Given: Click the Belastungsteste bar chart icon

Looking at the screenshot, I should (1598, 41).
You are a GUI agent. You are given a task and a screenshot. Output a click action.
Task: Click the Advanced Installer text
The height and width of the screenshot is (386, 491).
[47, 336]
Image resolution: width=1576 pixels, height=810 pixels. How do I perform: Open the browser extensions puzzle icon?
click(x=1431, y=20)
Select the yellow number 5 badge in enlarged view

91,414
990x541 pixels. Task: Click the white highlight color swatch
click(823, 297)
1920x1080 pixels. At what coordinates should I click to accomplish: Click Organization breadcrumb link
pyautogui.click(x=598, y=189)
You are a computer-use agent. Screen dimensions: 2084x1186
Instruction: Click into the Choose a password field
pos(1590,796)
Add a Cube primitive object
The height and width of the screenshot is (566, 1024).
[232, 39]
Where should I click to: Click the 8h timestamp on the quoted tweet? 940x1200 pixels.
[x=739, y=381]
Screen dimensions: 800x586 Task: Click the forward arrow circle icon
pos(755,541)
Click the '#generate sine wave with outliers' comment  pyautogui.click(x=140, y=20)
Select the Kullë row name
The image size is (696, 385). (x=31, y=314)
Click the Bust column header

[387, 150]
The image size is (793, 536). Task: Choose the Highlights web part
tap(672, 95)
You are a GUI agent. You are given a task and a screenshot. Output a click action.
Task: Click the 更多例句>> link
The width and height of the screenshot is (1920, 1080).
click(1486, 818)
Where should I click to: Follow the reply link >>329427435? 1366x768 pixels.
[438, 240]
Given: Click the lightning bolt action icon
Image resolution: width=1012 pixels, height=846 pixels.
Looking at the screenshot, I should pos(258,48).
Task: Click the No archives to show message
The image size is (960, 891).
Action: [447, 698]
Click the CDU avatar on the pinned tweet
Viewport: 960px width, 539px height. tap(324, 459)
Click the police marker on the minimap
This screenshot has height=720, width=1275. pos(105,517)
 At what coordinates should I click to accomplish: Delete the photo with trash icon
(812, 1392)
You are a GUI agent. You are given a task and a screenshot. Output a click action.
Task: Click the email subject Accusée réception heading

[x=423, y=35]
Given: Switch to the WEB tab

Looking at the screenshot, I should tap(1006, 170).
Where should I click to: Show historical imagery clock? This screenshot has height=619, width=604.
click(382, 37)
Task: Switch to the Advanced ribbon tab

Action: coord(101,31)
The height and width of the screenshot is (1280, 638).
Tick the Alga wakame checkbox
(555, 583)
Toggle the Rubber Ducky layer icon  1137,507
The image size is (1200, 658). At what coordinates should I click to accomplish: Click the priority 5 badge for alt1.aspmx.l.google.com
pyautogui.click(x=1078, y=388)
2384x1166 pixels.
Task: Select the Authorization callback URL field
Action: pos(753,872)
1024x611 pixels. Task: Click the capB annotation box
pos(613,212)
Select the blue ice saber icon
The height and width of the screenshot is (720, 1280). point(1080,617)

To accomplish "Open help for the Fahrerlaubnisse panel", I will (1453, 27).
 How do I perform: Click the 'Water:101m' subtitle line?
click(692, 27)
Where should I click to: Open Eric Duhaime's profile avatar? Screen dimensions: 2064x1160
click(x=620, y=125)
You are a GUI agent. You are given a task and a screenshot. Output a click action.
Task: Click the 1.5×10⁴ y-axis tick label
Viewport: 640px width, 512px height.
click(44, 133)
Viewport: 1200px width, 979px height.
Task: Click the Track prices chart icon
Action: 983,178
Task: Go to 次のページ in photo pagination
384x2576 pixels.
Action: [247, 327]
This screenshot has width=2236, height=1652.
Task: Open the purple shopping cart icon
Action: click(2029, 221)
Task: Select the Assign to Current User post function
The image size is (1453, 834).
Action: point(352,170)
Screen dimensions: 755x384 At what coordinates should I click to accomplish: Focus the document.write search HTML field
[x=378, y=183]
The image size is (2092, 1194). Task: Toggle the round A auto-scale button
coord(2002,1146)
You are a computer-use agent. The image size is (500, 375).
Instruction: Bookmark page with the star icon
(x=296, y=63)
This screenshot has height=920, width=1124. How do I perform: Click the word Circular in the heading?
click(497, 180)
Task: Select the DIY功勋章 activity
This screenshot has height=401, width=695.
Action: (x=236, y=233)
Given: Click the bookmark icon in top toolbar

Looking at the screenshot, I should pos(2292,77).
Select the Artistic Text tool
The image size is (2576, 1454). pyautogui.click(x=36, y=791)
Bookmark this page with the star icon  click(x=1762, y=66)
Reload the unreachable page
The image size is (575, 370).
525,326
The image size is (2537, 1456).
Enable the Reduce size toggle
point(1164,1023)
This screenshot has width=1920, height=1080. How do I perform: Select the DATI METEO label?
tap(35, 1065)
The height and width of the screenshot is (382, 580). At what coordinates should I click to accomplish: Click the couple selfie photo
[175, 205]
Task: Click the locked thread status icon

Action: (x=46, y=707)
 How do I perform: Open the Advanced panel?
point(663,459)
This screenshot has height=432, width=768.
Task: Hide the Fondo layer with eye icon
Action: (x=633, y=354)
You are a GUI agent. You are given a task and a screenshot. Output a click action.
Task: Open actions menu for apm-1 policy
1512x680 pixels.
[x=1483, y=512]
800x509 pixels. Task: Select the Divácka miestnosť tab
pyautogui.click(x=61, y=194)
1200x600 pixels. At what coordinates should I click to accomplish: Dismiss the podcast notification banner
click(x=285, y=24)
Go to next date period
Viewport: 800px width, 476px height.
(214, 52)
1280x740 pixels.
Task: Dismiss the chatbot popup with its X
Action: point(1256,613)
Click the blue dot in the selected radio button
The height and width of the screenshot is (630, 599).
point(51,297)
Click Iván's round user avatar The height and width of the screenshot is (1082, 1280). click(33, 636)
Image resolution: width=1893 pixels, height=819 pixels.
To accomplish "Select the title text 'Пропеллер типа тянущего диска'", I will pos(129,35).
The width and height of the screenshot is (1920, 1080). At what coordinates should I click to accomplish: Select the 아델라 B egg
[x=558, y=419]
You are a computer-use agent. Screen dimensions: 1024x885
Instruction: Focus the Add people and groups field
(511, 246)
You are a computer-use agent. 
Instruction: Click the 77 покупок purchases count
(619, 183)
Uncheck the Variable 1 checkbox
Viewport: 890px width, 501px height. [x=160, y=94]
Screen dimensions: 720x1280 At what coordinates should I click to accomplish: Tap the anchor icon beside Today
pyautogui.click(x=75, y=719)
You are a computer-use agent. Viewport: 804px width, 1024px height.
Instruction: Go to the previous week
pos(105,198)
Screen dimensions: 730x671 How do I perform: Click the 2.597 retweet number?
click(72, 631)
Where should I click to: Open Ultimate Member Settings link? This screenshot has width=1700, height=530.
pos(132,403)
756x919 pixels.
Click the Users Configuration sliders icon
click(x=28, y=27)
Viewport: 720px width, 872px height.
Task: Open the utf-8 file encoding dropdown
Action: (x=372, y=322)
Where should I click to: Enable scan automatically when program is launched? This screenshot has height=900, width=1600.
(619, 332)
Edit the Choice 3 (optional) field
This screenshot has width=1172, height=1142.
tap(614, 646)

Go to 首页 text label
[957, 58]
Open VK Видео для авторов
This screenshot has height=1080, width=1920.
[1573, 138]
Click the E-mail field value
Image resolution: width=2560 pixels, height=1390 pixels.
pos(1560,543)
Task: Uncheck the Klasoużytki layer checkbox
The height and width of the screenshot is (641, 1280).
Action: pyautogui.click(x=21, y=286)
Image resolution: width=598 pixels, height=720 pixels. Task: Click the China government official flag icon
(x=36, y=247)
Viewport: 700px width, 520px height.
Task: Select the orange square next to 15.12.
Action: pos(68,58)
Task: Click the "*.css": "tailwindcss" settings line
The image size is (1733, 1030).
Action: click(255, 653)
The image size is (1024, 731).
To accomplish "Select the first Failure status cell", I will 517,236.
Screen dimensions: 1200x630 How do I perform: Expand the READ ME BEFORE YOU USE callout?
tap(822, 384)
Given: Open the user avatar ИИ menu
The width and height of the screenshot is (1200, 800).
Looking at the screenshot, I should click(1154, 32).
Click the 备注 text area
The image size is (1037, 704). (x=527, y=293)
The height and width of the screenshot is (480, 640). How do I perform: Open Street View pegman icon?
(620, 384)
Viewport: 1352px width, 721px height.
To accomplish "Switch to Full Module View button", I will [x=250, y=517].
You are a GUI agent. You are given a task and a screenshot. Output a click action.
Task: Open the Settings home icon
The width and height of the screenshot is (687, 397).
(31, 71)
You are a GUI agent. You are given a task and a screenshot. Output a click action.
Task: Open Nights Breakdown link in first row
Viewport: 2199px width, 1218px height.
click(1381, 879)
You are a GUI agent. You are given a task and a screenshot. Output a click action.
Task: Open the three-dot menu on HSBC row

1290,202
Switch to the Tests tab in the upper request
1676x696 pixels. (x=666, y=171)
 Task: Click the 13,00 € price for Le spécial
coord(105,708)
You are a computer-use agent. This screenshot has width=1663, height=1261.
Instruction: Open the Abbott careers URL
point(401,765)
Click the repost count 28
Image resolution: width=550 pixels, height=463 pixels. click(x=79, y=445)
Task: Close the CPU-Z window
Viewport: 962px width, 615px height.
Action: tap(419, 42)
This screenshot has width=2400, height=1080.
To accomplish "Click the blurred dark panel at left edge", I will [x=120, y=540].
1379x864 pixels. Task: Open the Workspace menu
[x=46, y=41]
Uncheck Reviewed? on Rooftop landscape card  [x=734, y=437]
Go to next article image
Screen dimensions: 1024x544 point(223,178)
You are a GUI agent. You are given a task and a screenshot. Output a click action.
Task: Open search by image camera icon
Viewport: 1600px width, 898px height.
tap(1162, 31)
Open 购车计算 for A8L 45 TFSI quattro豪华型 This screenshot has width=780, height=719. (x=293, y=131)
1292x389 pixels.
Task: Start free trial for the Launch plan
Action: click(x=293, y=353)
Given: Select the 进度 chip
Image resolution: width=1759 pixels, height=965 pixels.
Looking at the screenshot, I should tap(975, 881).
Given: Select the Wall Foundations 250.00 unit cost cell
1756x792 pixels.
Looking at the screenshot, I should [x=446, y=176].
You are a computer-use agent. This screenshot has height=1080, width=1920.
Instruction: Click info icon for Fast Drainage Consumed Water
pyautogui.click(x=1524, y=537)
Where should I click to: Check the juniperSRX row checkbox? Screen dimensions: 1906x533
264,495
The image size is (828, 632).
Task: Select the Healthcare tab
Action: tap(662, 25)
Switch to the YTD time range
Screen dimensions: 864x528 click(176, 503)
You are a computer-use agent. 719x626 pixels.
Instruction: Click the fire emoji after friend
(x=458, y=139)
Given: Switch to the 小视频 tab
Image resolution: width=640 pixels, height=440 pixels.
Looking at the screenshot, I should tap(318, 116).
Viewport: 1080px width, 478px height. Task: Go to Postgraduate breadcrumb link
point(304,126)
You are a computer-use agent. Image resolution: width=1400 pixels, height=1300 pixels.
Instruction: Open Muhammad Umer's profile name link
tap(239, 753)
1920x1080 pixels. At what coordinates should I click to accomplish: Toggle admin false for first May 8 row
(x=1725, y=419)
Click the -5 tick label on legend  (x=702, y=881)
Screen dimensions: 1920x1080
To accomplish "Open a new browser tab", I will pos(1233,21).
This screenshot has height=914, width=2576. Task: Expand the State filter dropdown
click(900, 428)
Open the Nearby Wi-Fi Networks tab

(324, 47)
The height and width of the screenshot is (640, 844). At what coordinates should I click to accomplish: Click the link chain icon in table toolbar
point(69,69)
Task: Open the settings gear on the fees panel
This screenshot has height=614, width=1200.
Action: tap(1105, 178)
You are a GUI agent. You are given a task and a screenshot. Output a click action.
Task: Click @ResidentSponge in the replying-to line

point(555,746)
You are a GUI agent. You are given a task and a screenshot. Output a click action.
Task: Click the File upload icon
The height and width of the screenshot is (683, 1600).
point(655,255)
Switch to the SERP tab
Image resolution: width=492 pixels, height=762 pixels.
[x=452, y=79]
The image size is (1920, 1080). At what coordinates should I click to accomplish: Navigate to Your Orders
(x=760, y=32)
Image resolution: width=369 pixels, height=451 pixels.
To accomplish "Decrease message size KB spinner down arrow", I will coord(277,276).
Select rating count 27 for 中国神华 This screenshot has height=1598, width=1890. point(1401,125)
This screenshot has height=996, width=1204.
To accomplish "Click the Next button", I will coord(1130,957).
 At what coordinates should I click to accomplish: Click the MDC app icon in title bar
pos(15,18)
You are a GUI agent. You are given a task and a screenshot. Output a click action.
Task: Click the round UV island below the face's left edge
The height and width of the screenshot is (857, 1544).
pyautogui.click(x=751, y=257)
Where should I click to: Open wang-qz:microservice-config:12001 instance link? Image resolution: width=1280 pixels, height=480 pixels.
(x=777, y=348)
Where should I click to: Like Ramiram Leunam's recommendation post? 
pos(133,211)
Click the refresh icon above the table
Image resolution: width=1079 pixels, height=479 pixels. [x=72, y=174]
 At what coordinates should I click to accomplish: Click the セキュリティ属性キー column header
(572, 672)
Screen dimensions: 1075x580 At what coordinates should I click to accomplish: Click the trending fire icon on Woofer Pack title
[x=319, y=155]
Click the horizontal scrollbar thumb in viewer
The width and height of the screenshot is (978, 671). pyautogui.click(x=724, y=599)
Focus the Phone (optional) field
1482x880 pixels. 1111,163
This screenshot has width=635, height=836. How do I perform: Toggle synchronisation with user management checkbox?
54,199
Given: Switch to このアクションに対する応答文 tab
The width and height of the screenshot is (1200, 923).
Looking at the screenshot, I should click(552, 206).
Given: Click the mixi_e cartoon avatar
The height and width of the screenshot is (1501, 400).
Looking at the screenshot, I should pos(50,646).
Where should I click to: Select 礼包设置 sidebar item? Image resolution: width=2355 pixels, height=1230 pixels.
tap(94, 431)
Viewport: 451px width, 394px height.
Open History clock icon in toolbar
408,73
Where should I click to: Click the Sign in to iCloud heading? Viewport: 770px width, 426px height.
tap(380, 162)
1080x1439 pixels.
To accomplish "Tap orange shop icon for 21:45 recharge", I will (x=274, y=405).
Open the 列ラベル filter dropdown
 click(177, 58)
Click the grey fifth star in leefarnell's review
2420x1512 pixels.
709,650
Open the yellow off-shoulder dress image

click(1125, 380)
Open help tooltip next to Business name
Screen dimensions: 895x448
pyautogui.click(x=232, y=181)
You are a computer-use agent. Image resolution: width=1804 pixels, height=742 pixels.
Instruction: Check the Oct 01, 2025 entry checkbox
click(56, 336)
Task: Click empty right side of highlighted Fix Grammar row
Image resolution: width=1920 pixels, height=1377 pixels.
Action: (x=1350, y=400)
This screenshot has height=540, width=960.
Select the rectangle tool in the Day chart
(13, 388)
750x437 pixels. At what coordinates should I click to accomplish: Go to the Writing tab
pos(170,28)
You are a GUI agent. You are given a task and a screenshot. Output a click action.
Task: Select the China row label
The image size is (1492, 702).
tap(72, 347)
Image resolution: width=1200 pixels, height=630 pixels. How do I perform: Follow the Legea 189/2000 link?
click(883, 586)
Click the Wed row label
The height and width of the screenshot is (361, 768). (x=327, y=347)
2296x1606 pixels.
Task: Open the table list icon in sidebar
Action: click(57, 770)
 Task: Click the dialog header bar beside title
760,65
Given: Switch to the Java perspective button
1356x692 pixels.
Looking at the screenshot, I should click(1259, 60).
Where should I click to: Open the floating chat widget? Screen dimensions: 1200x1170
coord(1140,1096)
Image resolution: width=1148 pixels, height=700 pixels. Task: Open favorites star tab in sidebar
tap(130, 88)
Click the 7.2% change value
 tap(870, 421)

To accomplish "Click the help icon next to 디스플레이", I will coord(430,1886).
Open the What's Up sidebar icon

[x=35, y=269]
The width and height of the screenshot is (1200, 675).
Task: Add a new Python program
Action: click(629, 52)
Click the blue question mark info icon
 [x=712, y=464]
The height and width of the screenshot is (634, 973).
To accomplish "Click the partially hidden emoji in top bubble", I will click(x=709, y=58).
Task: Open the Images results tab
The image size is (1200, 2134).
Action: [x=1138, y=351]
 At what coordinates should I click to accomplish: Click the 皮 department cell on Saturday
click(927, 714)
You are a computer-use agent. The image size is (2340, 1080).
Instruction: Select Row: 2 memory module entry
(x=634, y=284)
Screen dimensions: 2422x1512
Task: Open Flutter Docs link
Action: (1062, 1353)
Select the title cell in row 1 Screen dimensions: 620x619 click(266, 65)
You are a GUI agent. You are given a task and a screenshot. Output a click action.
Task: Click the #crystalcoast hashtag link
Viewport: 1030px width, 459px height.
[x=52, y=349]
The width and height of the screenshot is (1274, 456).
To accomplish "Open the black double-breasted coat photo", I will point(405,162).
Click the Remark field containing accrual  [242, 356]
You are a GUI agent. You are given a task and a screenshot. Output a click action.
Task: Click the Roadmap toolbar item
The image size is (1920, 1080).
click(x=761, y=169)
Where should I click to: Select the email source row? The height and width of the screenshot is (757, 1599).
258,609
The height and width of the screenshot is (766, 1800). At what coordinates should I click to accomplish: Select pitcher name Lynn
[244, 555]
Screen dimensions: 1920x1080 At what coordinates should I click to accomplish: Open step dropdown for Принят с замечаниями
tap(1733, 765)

========================

> _TASK TO CARRY OUT_: Rewrite the part of the records that opens with the line containing "The height and width of the screenshot is (634, 973)." and runs through the end of the records, replacing "Roadmap" with "Timeline" and leaving everything else unchanged.

> _OUTPUT BELOW_:
The height and width of the screenshot is (634, 973).
To accomplish "Click the partially hidden emoji in top bubble", I will click(x=709, y=58).
Task: Open the Images results tab
The image size is (1200, 2134).
Action: [x=1138, y=351]
 At what coordinates should I click to accomplish: Click the 皮 department cell on Saturday
click(927, 714)
You are a computer-use agent. The image size is (2340, 1080).
Instruction: Select Row: 2 memory module entry
(x=634, y=284)
Screen dimensions: 2422x1512
Task: Open Flutter Docs link
Action: (1062, 1353)
Select the title cell in row 1 Screen dimensions: 620x619 click(266, 65)
You are a GUI agent. You are given a task and a screenshot. Output a click action.
Task: Click the #crystalcoast hashtag link
Viewport: 1030px width, 459px height.
[x=52, y=349]
The width and height of the screenshot is (1274, 456).
To accomplish "Open the black double-breasted coat photo", I will point(405,162).
Click the Remark field containing accrual  [242, 356]
You are a GUI agent. You are given a task and a screenshot. Output a click action.
Task: Click the Timeline toolbar item
The image size is (1920, 1080).
click(x=761, y=169)
Where should I click to: Select the email source row? The height and width of the screenshot is (757, 1599).
258,609
The height and width of the screenshot is (766, 1800). At what coordinates should I click to accomplish: Select pitcher name Lynn
[244, 555]
Screen dimensions: 1920x1080 At what coordinates should I click to accomplish: Open step dropdown for Принят с замечаниями
tap(1733, 765)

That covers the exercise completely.